## YOUR OBJECTIVE
Word for word, repeat the lines of the records from the one containing "The width and height of the screenshot is (560, 500)." through the last line, both included.

= = =

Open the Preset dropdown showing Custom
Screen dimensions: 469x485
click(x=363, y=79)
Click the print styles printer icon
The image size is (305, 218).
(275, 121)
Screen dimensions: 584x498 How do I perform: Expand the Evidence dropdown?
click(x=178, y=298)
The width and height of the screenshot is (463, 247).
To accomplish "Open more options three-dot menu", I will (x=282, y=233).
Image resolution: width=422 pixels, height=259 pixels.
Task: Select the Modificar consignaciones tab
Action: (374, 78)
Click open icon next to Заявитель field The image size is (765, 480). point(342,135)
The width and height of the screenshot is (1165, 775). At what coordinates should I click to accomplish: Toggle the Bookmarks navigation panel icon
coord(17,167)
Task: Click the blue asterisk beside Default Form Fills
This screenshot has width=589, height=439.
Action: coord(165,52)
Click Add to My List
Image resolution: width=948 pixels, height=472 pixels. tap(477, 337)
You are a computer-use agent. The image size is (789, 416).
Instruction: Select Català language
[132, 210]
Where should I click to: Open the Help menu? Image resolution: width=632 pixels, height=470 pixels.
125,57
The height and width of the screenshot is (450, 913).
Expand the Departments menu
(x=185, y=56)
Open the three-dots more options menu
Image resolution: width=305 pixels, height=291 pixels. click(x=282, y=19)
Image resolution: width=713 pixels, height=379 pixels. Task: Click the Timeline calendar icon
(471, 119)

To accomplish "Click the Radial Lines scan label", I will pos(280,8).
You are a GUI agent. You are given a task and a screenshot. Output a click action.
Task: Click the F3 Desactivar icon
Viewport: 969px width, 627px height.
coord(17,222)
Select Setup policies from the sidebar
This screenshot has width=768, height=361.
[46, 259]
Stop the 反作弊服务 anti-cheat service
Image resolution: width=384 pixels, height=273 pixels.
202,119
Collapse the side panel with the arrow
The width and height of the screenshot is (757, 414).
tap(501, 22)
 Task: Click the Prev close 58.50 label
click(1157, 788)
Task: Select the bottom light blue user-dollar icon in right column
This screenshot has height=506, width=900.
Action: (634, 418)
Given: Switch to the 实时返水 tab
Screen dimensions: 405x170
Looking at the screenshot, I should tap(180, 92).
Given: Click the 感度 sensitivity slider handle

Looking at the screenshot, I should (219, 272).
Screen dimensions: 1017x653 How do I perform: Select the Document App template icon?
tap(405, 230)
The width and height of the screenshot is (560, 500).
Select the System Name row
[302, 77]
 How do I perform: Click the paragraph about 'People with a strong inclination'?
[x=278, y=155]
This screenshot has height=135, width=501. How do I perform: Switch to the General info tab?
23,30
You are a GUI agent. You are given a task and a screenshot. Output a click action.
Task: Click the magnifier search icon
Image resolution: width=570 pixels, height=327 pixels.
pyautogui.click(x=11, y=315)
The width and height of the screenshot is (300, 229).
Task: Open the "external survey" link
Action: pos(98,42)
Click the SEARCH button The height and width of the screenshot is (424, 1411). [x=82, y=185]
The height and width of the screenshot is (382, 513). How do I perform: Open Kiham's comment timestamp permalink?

= = =

## SOLVED EXERCISE
The width and height of the screenshot is (560, 500).
Select the System Name row
[302, 77]
 How do I perform: Click the paragraph about 'People with a strong inclination'?
[x=278, y=155]
This screenshot has height=135, width=501. How do I perform: Switch to the General info tab?
23,30
You are a GUI agent. You are given a task and a screenshot. Output a click action.
Task: Click the magnifier search icon
Image resolution: width=570 pixels, height=327 pixels.
pyautogui.click(x=11, y=315)
The width and height of the screenshot is (300, 229).
Task: Open the "external survey" link
Action: pos(98,42)
Click the SEARCH button The height and width of the screenshot is (424, 1411). [x=82, y=185]
The height and width of the screenshot is (382, 513). How do I perform: Open Kiham's comment timestamp permalink?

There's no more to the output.